Path Integral Solution for Dissipative Generative Dynamics
Xidi Wang
TL;DR
The paper addresses whether mechanical systems can generate intelligent language by recasting autoregressive text as dissipative quantum dynamics within a Quantum Sequential Field (QSF) framework. It introduces a 1+1D quantum-field model, employs Koopman operator theory to linearize nonlinear dynamics, integrates Linear Attention for non-local context, and uses guided Feynman path integrals to obtain closed-form propagators with piecewise-constant dynamics. Through a four-stage progressive training pipeline, the authors lift nonlinear transformers to exact solvable QSF dynamics, achieving a substantial performance gain (val loss of $2.08$ on TinyStories) with a dissipation-aware architecture, while enforcing a Hamiltonian constraint degrades performance (val loss $3.76$), underscoring that language generation relies on controlled dissipation rather than conservation. The results provide a principled, mathematically transparent view of information flow in language models, suggesting that dissipation and non-local context are essential ingredients for coherent generation and offering a path to interpretable, physics-inspired sequence modeling.
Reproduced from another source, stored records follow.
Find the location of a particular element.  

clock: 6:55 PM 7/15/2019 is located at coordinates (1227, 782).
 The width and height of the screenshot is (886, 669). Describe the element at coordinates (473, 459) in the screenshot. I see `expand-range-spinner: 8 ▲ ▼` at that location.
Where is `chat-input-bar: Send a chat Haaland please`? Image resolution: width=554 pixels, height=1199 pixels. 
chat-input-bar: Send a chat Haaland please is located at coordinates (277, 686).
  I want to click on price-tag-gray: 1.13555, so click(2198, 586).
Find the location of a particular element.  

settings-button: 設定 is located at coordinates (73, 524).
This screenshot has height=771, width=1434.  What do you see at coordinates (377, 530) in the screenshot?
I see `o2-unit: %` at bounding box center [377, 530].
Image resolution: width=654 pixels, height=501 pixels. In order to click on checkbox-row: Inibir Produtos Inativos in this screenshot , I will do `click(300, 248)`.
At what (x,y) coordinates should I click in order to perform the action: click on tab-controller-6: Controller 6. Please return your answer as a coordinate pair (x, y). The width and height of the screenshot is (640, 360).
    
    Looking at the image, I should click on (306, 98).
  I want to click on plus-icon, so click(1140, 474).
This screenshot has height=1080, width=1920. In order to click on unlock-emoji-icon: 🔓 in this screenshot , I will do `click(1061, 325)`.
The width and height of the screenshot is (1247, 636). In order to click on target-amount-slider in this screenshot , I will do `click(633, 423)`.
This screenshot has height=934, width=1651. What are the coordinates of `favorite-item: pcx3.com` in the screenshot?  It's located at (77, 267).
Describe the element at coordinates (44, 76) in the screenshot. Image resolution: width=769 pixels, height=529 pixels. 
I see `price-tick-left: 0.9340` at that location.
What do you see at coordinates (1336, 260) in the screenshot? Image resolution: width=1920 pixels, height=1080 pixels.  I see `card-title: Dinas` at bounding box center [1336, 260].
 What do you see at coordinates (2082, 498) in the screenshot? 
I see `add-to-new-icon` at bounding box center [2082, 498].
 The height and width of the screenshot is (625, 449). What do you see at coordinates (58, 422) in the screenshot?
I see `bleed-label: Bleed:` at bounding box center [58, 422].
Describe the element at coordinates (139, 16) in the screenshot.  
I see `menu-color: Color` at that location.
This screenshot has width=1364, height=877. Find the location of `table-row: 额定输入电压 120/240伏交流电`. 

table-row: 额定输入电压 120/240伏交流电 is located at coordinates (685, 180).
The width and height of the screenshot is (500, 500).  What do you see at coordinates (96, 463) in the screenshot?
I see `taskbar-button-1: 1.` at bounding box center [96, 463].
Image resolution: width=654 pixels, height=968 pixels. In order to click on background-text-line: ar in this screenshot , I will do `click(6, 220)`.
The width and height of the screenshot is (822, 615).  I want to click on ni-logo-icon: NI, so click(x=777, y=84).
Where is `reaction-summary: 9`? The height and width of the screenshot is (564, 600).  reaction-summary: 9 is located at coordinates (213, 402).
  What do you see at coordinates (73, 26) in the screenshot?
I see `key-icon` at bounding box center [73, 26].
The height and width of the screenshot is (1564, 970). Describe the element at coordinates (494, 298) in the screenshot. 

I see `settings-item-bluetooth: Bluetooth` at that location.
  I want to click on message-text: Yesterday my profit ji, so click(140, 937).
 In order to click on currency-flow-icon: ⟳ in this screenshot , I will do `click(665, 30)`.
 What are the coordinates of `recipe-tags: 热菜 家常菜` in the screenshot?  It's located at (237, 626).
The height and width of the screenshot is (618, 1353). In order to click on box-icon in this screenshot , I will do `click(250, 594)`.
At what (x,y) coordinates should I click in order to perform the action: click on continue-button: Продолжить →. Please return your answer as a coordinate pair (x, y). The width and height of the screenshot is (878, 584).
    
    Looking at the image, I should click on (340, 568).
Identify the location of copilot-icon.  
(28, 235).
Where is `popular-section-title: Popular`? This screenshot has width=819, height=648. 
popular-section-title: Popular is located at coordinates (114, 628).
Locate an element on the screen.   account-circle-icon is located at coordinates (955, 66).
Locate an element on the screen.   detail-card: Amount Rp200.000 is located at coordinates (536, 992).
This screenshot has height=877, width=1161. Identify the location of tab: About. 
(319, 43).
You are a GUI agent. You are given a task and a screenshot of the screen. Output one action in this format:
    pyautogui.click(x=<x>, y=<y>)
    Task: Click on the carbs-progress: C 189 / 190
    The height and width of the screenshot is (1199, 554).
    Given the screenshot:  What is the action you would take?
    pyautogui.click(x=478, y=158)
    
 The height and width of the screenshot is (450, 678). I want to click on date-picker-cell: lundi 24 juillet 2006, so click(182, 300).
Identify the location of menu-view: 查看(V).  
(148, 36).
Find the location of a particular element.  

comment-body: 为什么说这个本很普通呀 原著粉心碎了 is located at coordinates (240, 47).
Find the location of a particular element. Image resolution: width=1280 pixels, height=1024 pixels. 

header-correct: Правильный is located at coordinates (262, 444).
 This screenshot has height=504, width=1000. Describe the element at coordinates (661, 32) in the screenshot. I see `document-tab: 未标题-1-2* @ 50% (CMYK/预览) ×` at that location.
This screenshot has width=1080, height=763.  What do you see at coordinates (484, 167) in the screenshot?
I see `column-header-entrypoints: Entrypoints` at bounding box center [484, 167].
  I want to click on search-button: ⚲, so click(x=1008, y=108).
Overall, the work reframes language generation as dissipative quantum field theory, with potential implications for design principles in interpretable AI and sequence modeling.
Abstract
Can purely mechanical systems generate intelligent language? We prove that dissipative quantum dynamics with analytically tractable non-local context aggregation produce coherent text generation, while conservation laws cause fundamental failure. Employing Koopman operators with closed-form path integral propagators, we show irreversible computation fundamentally requires both controlled information dissipation and causal context aggregation. Spectral analysis reveals emergent eigenvalue structure, separating into decay modes (forgetting), growth modes (amplification), and neutral modes (preservation) -- the essential ingredients for directed information flow. Hamiltonian constraints force the elimination of these dissipative modes and degrading performance despite unchanged model capacity. This establishes language generation as dissipative quantum field theory, proving mechanical systems acquire intelligence through the combination of dissipation and non-locality, not through conservation.